Please download the file here https://www.dropbox.com/s/ehnmib05wdhspfc/acsii_kfsh_logo.ps?dl=0
An error that comes up is:
%%[ Error: nocurrentpoint; OffendingCommand: currentpoint ]%%
%%[ Flushing: rest of job (to end-of-file) will be ignored ]%%
%%[ Warning: PostScript error. No PDF file produced. ] %%
From my understanding, that means that there was a problem with the way PostScript code was generated. Teh file was sent to me to view the image, but I am not able to view it. Could it be that the error is coming up because it was incorrectly generated? The sender says it is working just fine with them, and that is what really frustrates me because it's not working with me.
Any help will be GREATLY appreciated!
There is something wrong in your workflow, but it's hard to spot what. "The sender says it is working just fine with them" doesn't really mean anything -- what specific software are they using? And since this is clearly an export and not an original file, is it this file that "works for them" or do they mean the original does?
Anyway, the file contains two errors:
Instead of the usual slash for /name notation, this file contains tildes ~:
currentpoint ~y$pos exch def ~x$pos exch def
That is a weird error because it is invalid PostScript, and no regular software can be expected to work with this.
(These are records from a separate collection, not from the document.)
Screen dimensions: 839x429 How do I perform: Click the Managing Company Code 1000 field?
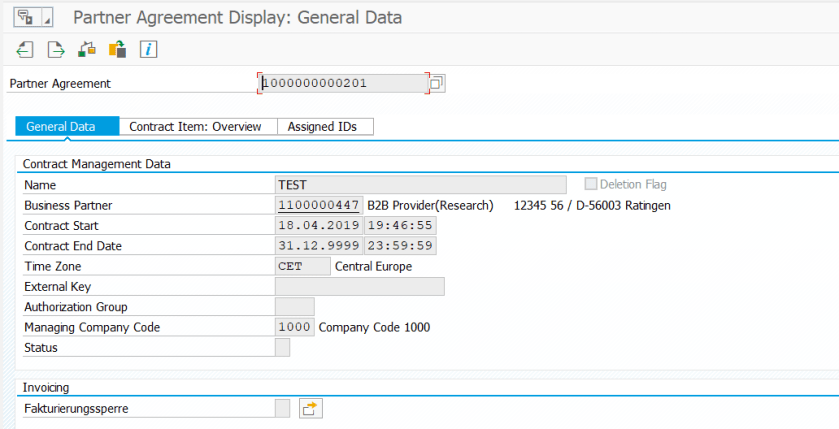click(x=294, y=327)
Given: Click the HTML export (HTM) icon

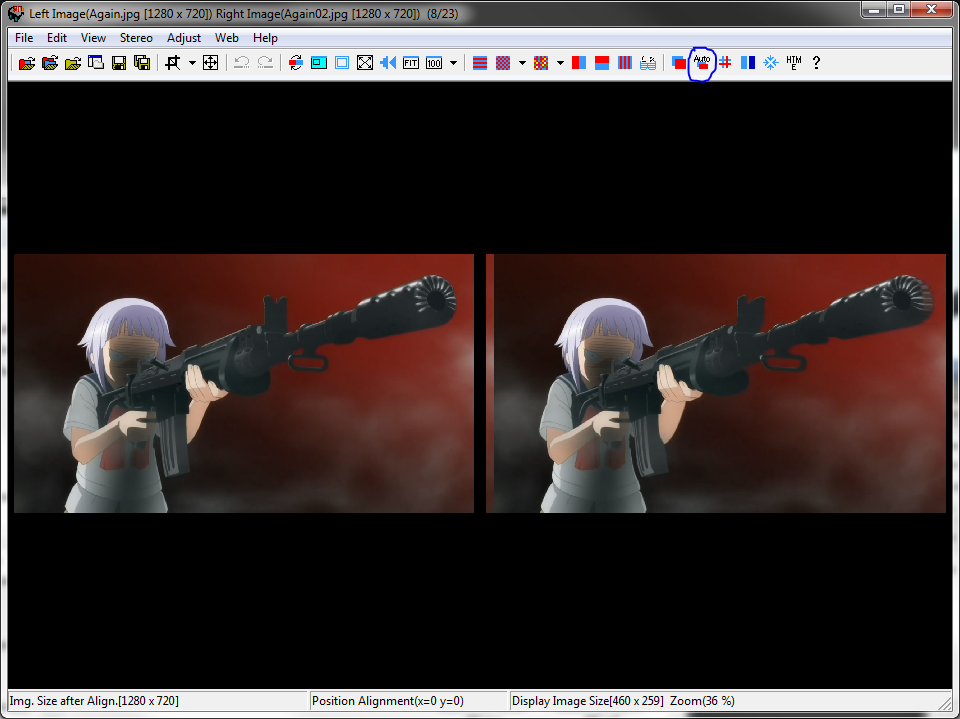Looking at the screenshot, I should point(794,63).

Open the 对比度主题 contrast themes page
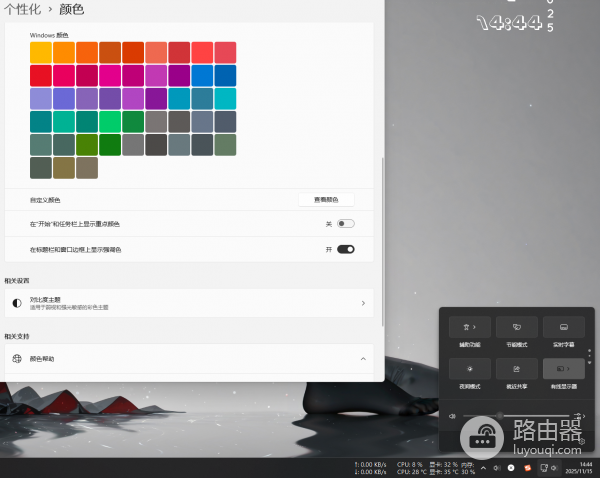188,302
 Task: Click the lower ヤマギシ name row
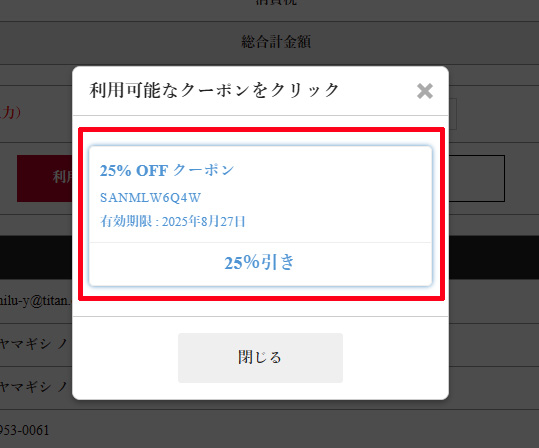(36, 387)
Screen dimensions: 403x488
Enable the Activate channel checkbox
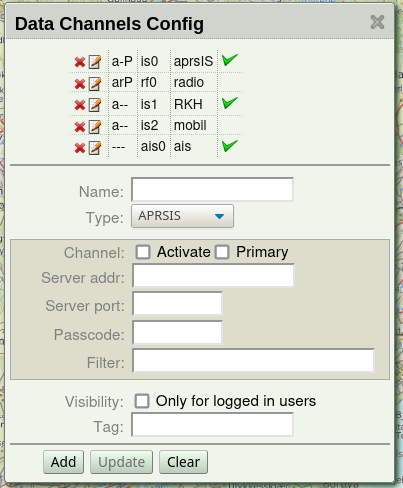coord(143,252)
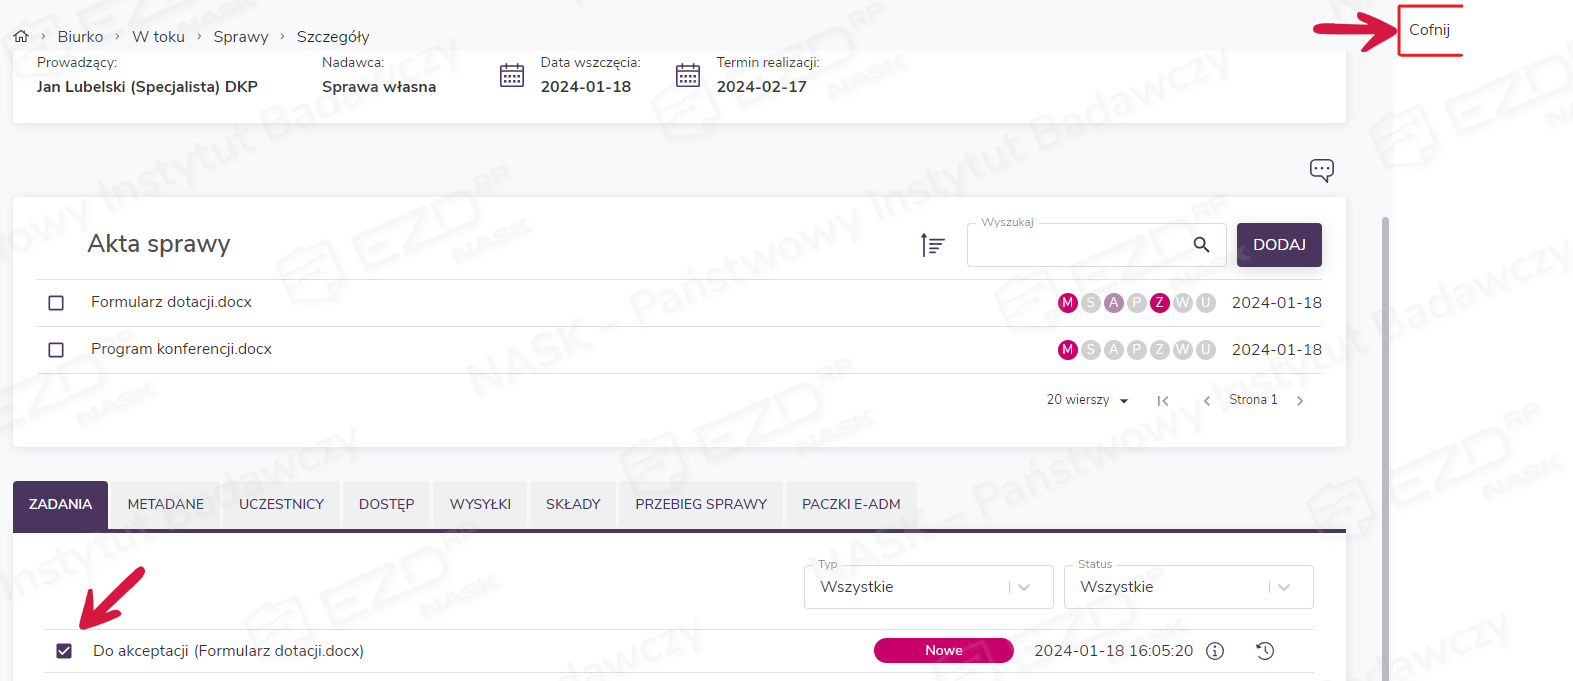Click the Data wszczęcia calendar icon

(x=512, y=76)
This is the cause of the following error that I get:
%%[ Error: undefined; OffendingCommand: ~y$pos ]%%
Somehow you don't see this error, so there must be something else wrong! Perhaps the file was damaged in transferring to your Dropbox (which would be an achievement on its own).
Should it also be on your side: to fix, replace each occurrence of the ~ character with /.
The file starts with defining x and y coordinates, based on the current point. But this needs additional information: the actual drawing coordinate is not given, and so it must rely on other software to provide the drawing coordinate. Of course neither Adobe Illustrator nor Distiller do this -- they assume the file is self-contained, a reasonable assumption.
This causes the error message
%%[ Error: nocurrentpoint; OffendingCommand: currentpoint ]%%
To fix it you can add the following line at the top:
0 0 moveto
and it will distill properly.
Proper software such as InDesign and Illustrator will still be unable to open the file as image, because it's missing something else: a proper header. The very minimum needed is this, at the very top of the file:
%!PS-Adobe-3.0 EPSF-3.0
%%BoundingBox: 0 0 92 87
After all this work I found the file doesn't contain any vector information at all! EPS is quite a bad choice to send out bitmaps; TIFF is the industry standard for these, but a PNG or even a lowly BMP file would have done, and then without all of the problems you encountered. Discuss this with your supplier.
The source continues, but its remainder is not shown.